Key Concepts
Under construction...
BioLM applies the principles of modern language modeling to biological sequences such as proteins and nucleic acids.
This article introduces a few key concepts that will help you understand how BioLM’s models work and what their results represent.
Sequences as Language
At the core of BioLM is the idea that biological sequences — strings of amino acids or nucleotides — can be treated like language.
Just as words in a sentence follow rules of grammar, biological sequences have patterns and dependencies that encode function and structure.
Language models learn those patterns from large biological datasets.
Language Models
A language model is a type of AI model that learns to predict the next element in a sequence.
In biology, this means predicting how likely a certain amino acid or base is to appear, given the context of the others.
Through this process, the model develops an internal understanding of biochemical relationships and structures.
Transformers
Most language models used today — including those in BioLM — are based on the transformer architecture.
Transformers use a mechanism called attention, which allows them to weigh the relationships between all parts of a sequence at once.
This makes them especially powerful for modeling long sequences, where distant residues or bases still influence one another.
Tokens
Before a model can learn from sequences, each element (like an amino acid or nucleotide) must be converted into a token— a discrete symbol that represents it numerically.
The model’s vocabulary is made up of these tokens, similar to words in natural language models.
Embeddings
An embedding is a numerical representation of a sequence or token.
It captures the model’s internal understanding of what that sequence “means.”

-=-=-=-=-

Exercise requirements ::
a: Extract the portion of the BioLM key concepts article between "In biology, this" and "sequence at once.", inclusive.
b: Condense the paragraph of the BioLM key concepts article that begins "Most language models used today" into a shorter version that keeps its main facts.
c: Write what follows in the BioLM key concepts article, starting after its final sentence.

-=-=-=-=-

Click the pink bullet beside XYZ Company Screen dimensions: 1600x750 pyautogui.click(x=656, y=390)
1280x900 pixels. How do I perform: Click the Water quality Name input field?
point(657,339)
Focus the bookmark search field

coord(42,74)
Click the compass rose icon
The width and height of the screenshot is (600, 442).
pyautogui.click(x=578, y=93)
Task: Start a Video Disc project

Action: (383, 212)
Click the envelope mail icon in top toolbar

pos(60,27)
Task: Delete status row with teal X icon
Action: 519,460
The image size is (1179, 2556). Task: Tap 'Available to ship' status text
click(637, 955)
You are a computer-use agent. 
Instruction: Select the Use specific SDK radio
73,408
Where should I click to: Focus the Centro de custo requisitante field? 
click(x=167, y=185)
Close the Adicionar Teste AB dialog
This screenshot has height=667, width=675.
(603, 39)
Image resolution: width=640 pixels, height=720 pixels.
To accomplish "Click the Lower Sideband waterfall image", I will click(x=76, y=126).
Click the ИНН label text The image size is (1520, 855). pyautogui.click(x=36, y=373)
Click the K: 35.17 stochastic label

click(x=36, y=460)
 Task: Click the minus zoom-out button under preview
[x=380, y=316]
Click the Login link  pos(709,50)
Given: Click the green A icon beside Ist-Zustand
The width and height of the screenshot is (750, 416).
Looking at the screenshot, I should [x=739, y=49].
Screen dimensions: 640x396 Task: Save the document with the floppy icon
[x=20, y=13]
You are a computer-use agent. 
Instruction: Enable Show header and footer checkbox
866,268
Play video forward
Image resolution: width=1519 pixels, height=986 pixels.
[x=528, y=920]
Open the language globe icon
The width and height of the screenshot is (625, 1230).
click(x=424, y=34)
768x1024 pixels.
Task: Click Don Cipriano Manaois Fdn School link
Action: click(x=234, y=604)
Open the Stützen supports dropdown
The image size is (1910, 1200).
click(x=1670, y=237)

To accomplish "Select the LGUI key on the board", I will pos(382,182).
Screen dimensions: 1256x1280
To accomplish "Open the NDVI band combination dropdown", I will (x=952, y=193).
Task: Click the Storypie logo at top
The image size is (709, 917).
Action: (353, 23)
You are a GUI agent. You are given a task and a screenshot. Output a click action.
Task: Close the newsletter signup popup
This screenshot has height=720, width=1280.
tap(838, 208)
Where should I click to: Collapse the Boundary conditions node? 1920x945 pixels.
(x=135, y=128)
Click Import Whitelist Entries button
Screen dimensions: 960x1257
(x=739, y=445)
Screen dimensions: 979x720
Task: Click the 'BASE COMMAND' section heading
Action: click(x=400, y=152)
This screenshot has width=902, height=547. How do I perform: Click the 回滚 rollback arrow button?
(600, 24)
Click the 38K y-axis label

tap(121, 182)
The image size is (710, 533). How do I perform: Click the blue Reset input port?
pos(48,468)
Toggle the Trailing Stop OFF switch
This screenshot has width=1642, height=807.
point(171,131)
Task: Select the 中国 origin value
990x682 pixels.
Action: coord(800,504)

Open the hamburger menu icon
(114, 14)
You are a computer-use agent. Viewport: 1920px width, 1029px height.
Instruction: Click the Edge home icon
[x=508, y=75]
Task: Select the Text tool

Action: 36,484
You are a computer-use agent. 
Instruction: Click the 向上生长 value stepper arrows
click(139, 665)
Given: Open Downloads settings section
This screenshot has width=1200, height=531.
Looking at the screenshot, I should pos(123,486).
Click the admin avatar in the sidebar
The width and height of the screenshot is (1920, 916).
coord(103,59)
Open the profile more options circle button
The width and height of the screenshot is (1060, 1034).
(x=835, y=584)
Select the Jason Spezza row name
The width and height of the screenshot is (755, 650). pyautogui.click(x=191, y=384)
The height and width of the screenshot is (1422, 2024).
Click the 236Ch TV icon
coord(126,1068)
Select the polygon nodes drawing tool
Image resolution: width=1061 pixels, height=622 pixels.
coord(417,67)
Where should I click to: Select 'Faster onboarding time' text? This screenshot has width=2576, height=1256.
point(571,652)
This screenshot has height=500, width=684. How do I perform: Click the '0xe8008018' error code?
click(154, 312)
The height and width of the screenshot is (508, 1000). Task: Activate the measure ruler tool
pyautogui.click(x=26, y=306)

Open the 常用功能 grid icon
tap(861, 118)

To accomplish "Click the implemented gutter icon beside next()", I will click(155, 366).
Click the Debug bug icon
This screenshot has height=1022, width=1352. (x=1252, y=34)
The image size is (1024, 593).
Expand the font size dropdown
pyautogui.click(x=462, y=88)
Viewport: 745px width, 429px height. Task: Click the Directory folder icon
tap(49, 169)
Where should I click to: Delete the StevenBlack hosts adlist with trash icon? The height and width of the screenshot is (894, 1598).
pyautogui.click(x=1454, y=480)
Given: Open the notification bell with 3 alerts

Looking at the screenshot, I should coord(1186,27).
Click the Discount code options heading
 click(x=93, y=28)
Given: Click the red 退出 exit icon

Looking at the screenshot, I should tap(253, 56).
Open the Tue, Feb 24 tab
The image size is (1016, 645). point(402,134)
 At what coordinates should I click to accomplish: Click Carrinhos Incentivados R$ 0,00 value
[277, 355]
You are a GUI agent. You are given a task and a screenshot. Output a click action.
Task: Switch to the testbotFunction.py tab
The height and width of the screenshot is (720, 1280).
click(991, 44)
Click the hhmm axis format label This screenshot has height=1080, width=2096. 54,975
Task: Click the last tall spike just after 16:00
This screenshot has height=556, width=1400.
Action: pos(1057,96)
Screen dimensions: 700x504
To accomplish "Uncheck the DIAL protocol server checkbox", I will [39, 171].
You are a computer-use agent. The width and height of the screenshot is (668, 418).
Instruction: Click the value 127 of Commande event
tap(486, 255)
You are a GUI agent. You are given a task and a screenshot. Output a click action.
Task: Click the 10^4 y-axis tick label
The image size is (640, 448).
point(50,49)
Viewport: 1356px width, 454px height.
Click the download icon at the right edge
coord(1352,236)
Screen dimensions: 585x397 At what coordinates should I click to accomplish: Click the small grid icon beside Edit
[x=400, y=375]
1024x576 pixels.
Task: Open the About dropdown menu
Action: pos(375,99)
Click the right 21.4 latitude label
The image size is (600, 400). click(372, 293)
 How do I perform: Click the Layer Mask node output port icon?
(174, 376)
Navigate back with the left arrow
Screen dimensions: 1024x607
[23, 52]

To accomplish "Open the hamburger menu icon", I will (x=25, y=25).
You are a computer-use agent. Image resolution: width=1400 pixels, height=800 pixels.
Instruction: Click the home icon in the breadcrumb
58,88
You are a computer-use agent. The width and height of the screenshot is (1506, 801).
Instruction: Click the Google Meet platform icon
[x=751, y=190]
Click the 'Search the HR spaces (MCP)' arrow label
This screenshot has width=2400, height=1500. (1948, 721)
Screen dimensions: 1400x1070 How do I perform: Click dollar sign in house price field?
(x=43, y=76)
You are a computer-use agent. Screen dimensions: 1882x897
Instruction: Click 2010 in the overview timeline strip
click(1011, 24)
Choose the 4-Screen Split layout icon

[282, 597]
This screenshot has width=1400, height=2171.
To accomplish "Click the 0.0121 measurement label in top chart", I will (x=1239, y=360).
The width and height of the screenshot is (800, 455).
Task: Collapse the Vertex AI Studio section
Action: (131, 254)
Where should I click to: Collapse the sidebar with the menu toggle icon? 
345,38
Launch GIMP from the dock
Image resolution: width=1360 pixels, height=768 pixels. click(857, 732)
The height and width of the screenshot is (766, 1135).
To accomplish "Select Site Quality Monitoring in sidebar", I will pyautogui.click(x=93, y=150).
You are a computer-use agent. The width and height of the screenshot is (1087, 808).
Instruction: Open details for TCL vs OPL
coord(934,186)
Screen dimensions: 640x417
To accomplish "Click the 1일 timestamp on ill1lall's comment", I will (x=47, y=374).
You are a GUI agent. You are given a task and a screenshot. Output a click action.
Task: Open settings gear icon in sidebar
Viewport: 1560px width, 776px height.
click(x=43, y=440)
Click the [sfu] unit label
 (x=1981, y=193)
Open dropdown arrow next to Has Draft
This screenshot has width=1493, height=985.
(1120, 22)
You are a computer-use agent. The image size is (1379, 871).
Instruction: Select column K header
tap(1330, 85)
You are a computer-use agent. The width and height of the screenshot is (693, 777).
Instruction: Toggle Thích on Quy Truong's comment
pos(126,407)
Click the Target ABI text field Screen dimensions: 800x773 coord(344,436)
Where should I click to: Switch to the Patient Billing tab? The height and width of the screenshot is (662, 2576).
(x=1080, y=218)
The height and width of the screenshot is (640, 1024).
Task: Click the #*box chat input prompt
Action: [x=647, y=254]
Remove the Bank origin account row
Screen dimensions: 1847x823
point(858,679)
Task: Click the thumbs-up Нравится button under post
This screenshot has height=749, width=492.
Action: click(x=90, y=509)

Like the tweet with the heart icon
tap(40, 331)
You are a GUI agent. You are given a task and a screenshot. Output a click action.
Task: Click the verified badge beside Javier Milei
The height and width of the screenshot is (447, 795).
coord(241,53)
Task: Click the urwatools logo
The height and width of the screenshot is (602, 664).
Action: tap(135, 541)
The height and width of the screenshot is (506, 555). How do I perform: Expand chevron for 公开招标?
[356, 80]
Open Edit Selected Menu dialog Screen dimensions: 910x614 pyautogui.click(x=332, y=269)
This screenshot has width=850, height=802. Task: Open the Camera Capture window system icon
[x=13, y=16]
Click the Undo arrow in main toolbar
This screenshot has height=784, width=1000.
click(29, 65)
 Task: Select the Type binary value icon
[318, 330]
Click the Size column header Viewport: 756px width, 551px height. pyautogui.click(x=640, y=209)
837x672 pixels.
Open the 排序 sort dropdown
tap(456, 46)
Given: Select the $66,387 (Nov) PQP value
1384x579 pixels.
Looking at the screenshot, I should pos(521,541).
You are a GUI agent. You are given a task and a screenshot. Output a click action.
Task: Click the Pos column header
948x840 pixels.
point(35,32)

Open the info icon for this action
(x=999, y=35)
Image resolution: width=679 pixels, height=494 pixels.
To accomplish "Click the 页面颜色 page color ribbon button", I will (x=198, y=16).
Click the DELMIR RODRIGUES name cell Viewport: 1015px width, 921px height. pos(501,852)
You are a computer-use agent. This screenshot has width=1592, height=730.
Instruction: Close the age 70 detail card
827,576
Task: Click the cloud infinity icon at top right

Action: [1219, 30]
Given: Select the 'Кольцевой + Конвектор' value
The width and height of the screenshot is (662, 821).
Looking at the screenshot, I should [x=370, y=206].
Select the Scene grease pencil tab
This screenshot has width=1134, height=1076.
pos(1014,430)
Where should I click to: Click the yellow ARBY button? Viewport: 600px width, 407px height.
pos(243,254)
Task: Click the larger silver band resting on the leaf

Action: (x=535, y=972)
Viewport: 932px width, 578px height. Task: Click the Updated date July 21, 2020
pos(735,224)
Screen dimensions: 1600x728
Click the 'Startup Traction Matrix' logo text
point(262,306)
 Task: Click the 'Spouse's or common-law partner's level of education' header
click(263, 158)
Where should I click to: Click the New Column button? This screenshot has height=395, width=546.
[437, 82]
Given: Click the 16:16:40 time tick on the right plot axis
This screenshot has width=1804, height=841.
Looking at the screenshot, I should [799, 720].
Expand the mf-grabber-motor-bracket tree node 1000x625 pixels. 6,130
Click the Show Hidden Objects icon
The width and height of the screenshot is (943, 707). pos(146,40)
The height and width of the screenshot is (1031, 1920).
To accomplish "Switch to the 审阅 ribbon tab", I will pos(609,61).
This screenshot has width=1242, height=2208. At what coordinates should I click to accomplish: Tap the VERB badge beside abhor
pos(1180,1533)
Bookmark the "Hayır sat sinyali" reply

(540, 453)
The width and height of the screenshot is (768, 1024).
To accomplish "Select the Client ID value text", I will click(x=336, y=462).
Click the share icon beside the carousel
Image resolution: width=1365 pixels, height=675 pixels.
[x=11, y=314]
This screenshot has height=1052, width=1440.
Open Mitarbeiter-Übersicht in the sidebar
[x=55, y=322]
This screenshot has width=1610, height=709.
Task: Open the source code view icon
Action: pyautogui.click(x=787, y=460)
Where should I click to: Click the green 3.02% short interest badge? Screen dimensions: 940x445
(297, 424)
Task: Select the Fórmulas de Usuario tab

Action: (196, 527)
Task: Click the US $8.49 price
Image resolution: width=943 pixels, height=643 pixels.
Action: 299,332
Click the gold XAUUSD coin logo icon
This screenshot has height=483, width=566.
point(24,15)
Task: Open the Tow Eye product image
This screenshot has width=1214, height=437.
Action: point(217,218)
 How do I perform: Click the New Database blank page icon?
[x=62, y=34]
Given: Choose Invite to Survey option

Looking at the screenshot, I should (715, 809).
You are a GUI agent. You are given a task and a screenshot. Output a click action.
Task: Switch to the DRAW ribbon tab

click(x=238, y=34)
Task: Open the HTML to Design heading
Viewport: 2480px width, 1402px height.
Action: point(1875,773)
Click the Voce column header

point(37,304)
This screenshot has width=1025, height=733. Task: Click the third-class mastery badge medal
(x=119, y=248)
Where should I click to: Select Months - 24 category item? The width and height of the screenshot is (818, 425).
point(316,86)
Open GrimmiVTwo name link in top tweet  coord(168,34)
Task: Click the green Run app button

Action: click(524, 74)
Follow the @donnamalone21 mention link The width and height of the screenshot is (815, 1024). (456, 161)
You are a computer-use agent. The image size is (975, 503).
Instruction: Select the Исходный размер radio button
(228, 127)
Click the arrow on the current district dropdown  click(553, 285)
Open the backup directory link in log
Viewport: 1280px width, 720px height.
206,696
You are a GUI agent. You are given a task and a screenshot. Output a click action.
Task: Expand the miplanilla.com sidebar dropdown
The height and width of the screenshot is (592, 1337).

-=-=-=-=-

Answers in order ::
a:
In biology, this means predicting how likely a certain amino acid or base is to appear, given the context of the others.
Through this process, the model develops an internal understanding of biochemical relationships and structures.
Transformers
Most language models used today — including those in BioLM — are based on the transformer architecture.
Transformers use a mechanism called attention, which allows them to weigh the relationships between all parts of a sequence at once.

b: Most current language models, BioLM's among them, are built on the transformer architecture. Transformers use attention to weigh the relationships among all parts of a sequence at once. This makes them well suited to long sequences, where distant residues or bases still influence one another.

c:
Similar sequences will have similar embeddings, making them useful for clustering, visualization, and downstream analysis.
Pretraining and Fine-Tuning
Language models are first pretrained on large, unlabeled datasets to learn general biological patterns.
They can then be fine-tuned on smaller, task-specific datasets — for example, to classify antibodies, predict binding sites, or design new variants.
Generative and Predictive Tasks
- Generative models create new sequences that resemble natural ones, often optimized for specific properties.
- Predictive models evaluate existing sequences to estimate traits such as stability, binding affinity, or structure quality.
Model Outputs
Model results might include:
- Probabilities – how likely a sequence or residue is to occur
- Embeddings – numeric vectors representing biological meaning
- Predictions – property scores, classifications, or other computed outcomes
Why It Matters
Understanding these concepts helps you interpret what BioLM’s models are doing under the hood — whether you’re generating new proteins, predicting function, or fine-tuning your own model.
You don’t need to be a machine learning expert to use BioLM effectively, but having this shared vocabulary makes it easier to connect biological intuition with model outputs.